It is in the country of John Bunyan and Cowper the poet, this little parish of Odell. Like Concord River, the Ouse, on which it stands, is unmatched for winding, even in England. Below the old castle of Odell, and the church, still standing, where the Bulkeleys preached, runs this crooked stream, murmuring as it meanders through its fringe of meadowland, green as the richest strip of English pasture can be, which lies between such a river and the low hills that come down towards its edge. This Ouse (there is another in Yorkshire) flows from Bucks, the county of John Hampden, through Bedford, the county of the Russells, and Huntingdon, where Cromwell lived, and finally into the North Sea at Lynn. On the north bank lies the hill upon which Odell stands,—the highway from Sharnbrook to Harrold and Olney (long the home of Cowper) running from east to west along the breast of the hill. The old church standing amid trees—conspicuous is a chestnut of surpassing size and beauty—is directly opposite the ancient castle, now a comfortable and handsome mansion, built some two hundred years ago,—or about the time the oldest houses in Concord were built.

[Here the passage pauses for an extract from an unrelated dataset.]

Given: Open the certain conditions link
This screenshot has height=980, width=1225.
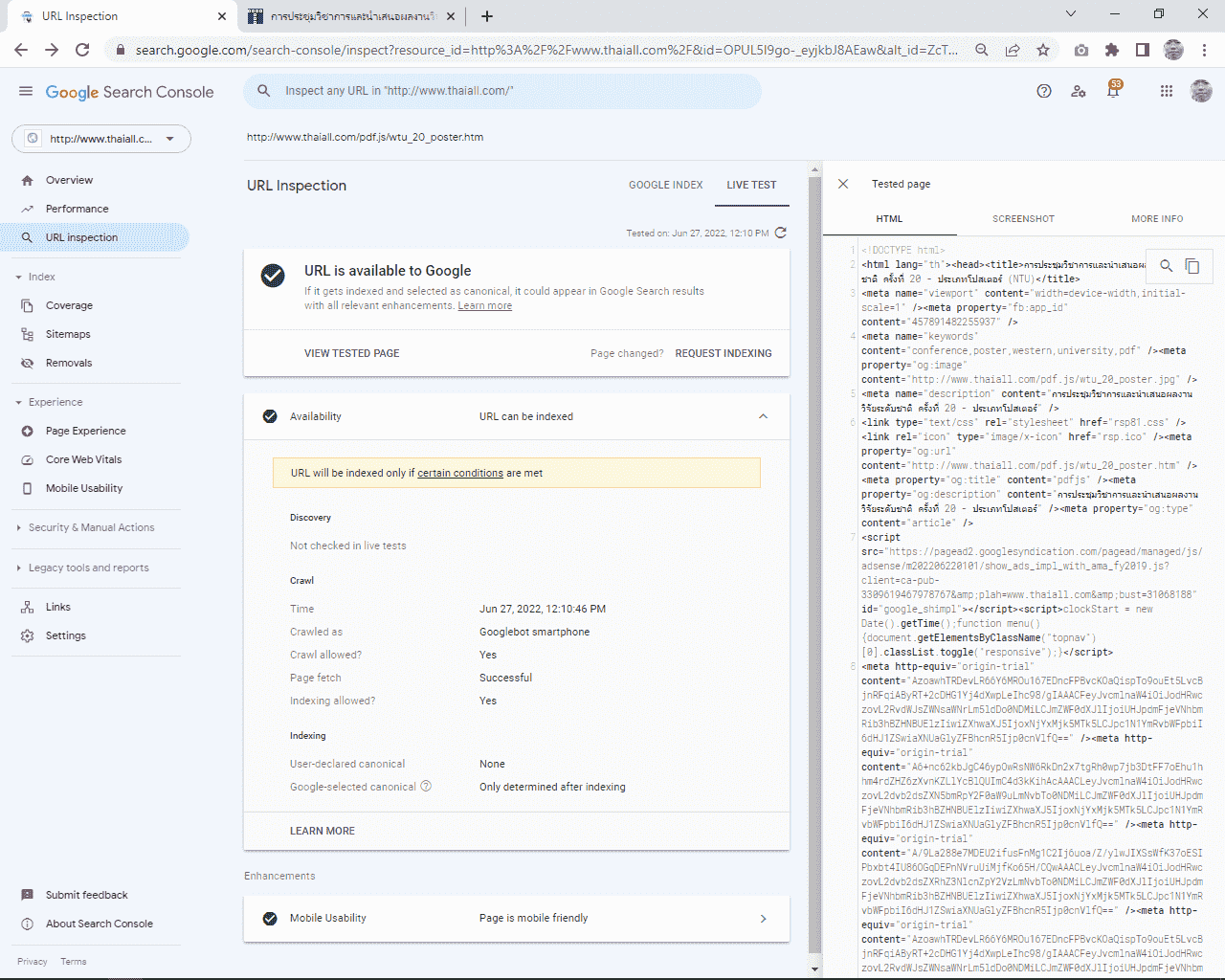Looking at the screenshot, I should (459, 473).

It was no love of adventure, we may be sure, that brought Peter Bulkeley, at the age of fifty-two, from this lovely country into a land of forests and of poverty; but a desire to escape the ecclesiastical tyranny of Laud and his bishops, and to establish a true church in the wilderness. Some difficulties attended even this, for when, in July, 1636, Mr. Bulkeley was about to organize his church at Cambridge, in order to have Sir Henry Vane and John Winthrop (Governor and Deputy Governor that year) present at the ceremony, lo and behold! these great men “took it in ill part, and thought not fit to go, because they had not come to them before, as they ought to have done, and as others had done before them, to acquaint them with their purpose.” Again, in April, 1637, when Mr. Bulkeley was to be ordained (also in Cambridge), Winthrop says that Vane and John Cotton and John Wheelwright, and the two ruling elders of Boston “and the rest of that church which were of any note, did none of them come to this meeting.” “The reason was conceived to be,” adds Winthrop, “because they counted the Concord ministers as legal preachers,”—that is, believers in a covenant of works (of the Law) instead of a covenant of grace. This was the issue upon which Wheelwright and Mrs. Hutchinson were banished, soon after.

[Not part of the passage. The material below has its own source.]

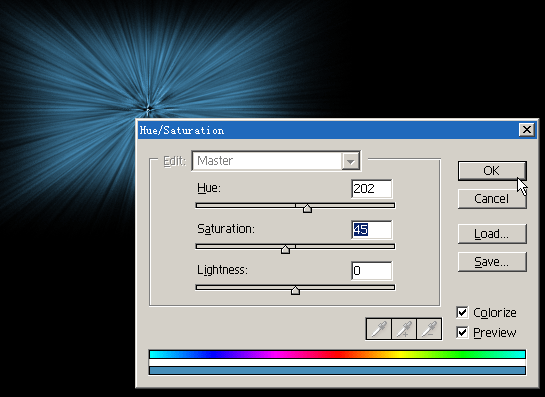Select the subtract-from-sample eyedropper minus icon
This screenshot has width=545, height=397.
click(x=429, y=329)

Indeed, the ordination of Mr. Bulkeley took place in the very height of that fierce controversy between John Cotton and his former supporters, Wheelwright and Vane, which came near breaking up the little colony; and the Concord minister was one of the synod which, the next August, or perhaps later, specified some eighty doctrinal opinions as erroneous or heretical,—about one error for every two white persons in Concord. The covenant of the village church, however, breathes a more liberal spirit; for in it we find these words, evidently from the hand of Bulkeley:

“Whereas the Lord hath of His great goodness brought us from under the yoke and burdening of men’s traditions, to the precious liberty of His ordinances, which we now do enjoy,—we will, according to our places and callings, stand for the maintenance of this liberty, to our utmost endeavor, and not return to any human ordinances from which we have escaped.”

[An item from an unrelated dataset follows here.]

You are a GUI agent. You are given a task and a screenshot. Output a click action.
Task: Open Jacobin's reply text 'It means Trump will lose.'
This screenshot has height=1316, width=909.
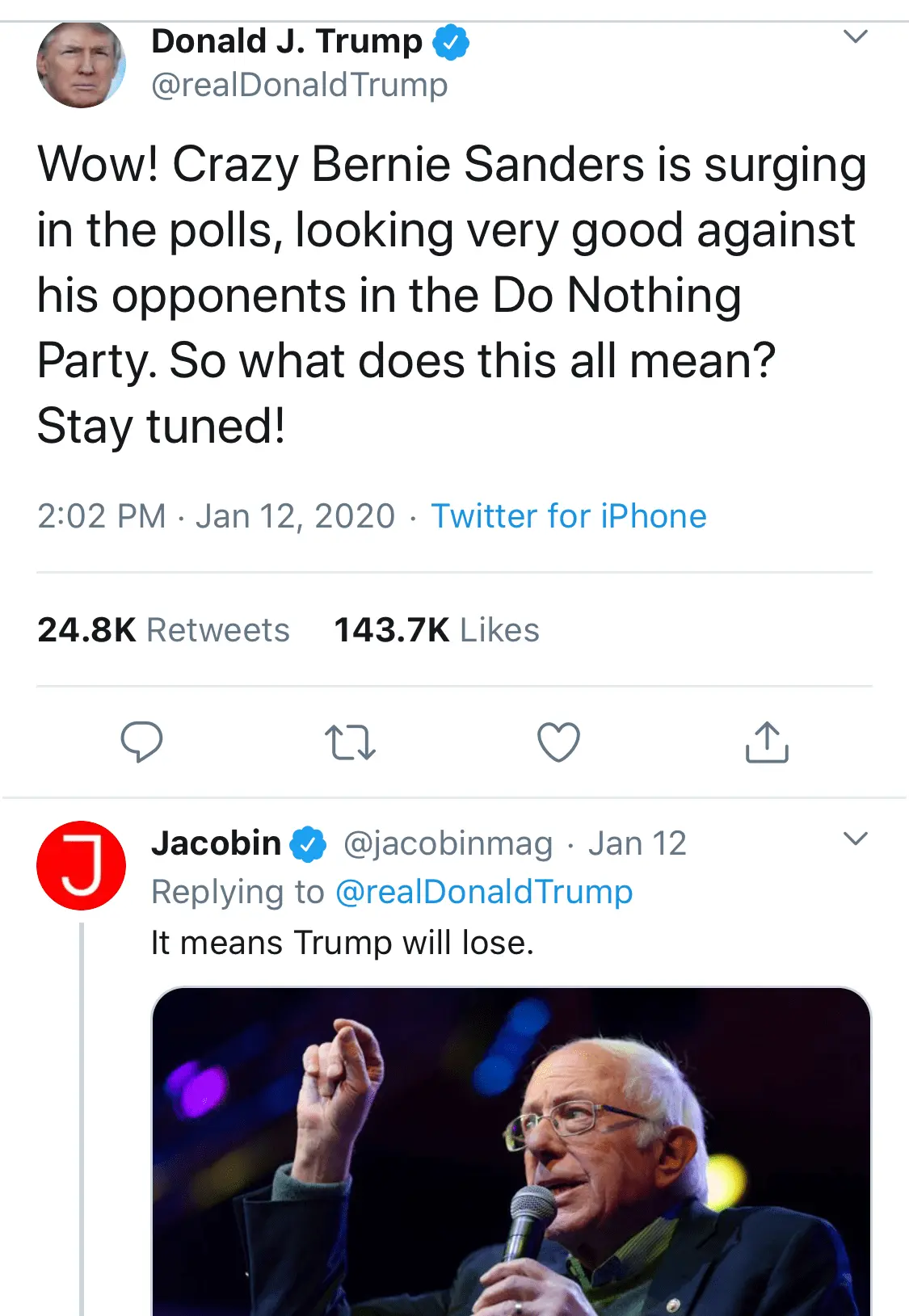tap(343, 943)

And the spirit of his oft-quoted sermon is also a witness to his true piety, whatever his doctrinal narrowness:

“There is no people but will strive to excel in something; what can we (in Concord) excel in, if not in holiness? If we look to number, we are the fewest; if to strength, we are the weakest; if to wealth and riches, we are the poorest of all the people of God through the whole world. We cannot excel nor so much as equal other people in these things; and if we come short in grace and holiness too, we are the most despicable people under Heaven.”

Let us hope that the wish of the good pastor was granted, and that he lived to see the fruit of his labors. Yet there is a letter of his, written in 1650 to John Cotton, in which Bulkeley seems to regret the democratic liberty which Emerson, his descendant, never ceased to approve. The Concord minister writes:

“The Lord hath a number of holy and humble ones here amongst us, for whose sakes He doth spare, and will spare long; but, were it not for such a remnant, we should see the Lord would make quick work amongst us. Shall I tell you what I think to be the ground of all this insolency which discovers itself in the speech of men? Truly, I cannot ascribe it so much to any outward thing, as to the putting of too much liberty and power into the hands of the multitude, which they are too weak to manage; many growing conceited, proud, arrogant, self-sufficient.... Remember the former days which you had in old Boston; yet the number of professors is far more here than there. But tell me, which place was better governed? When matters were swayed there by your wisdom and counsel, they went on with strength and power for good. But here, where the heady or headless multitude have gotten the power into their hands, there is insolency and confusion; and I know not how it can be avoided, unless we should make the doors of the church narrower.”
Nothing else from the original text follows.